Once the line containing "Given: Click the red 第一步 annotation text" is found in the records below, return it and each following line exactly, up to and including the line containing "Viewport: 999px width, 600px height.", and nothing else.

• [Working data]
= = = = =

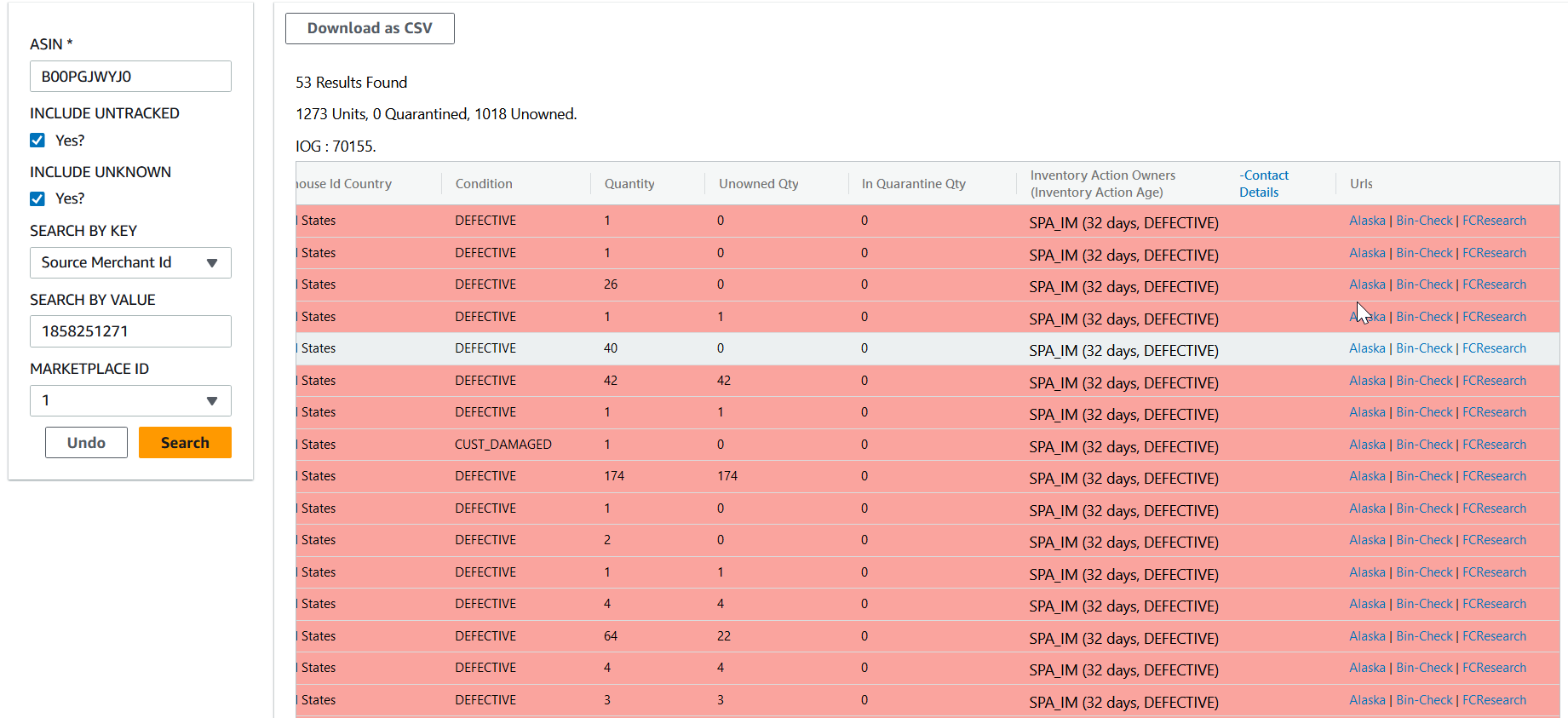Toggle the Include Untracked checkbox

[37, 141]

= = = = =

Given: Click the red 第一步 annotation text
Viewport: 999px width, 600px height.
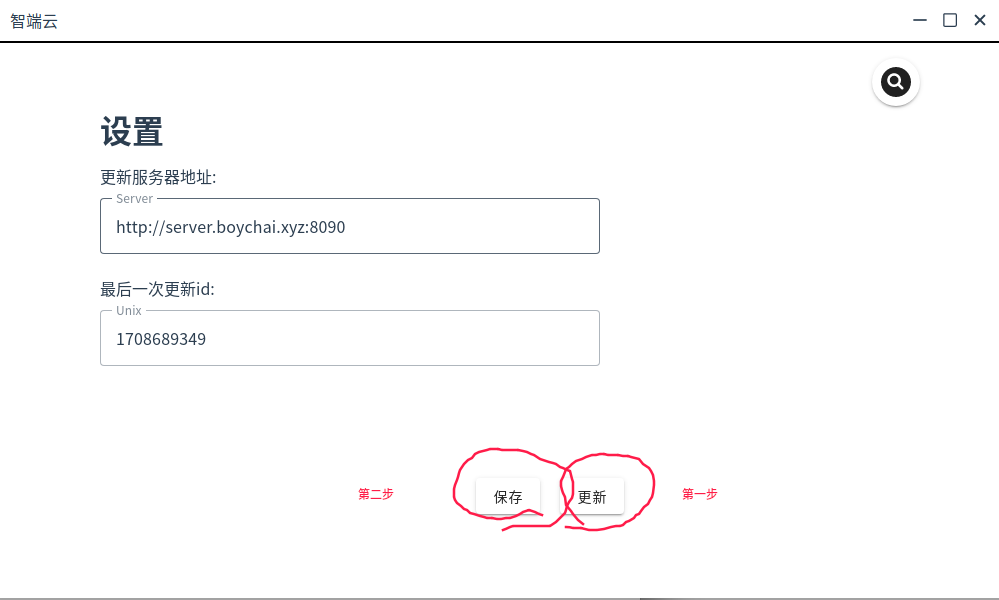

= = = = =

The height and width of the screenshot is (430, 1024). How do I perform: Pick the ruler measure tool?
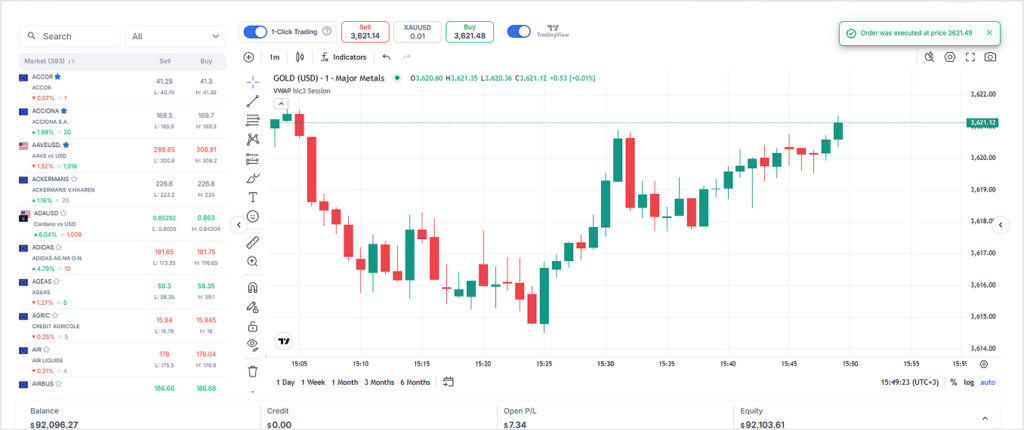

= = = = =

• [Answer section]
Given: Click the red 第一步 annotation text
Viewport: 999px width, 600px height.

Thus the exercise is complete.